Rain twitched then flew up and grabbed the switch and flipped it off, fairly sure they were screwed when their parents caught them. “Crap!” she cursed when flipping the switch failed to do anything to the portal.

“It’s okay, I’ve got this,” Lexie said as she reflexively raised her hands and cast her best dispel magic at the portal.

“Don’t!” Rain screamed as her sister’s spell caused the containment field to fail and the portal to change into a vortex that started sucking everything in their ‘lab’ into the portal. “Shit!”

“Oops!” Lexie shouted as she was pulled into the vortex.

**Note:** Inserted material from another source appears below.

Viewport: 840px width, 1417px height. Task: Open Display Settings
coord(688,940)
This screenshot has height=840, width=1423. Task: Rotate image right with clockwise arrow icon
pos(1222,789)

“Lexie!” Rain screamed as she flew into the portal after her sister, knowing she didn’t want to have to explain the mess to the adults and losing her sister was not an option.

Lexie tumbled out of the portal, hit the old wooden dock and rolled onto the hard packed dirt trail.

Rain flew out of the portal then spun and scowled at the portal as it twisted and flashed out of existence. “Fiddlesticks!” she exclaimed as she landed on the dock, more than a little annoyed that her sister’s portal had exploded and was going to get them grounded.

Lexie got up and dusted her jeans off. “Look on the bright side, Mom doesn’t have to figure out how to bring us back from the dead to yell at us.”

“There is that,” Rain admitted as she turned around and looked at the path that led up the hill to a small stone keep. “How long do you think it will take Dad to rescue us?” she asked, not sure where they were and a bit worried about getting lost.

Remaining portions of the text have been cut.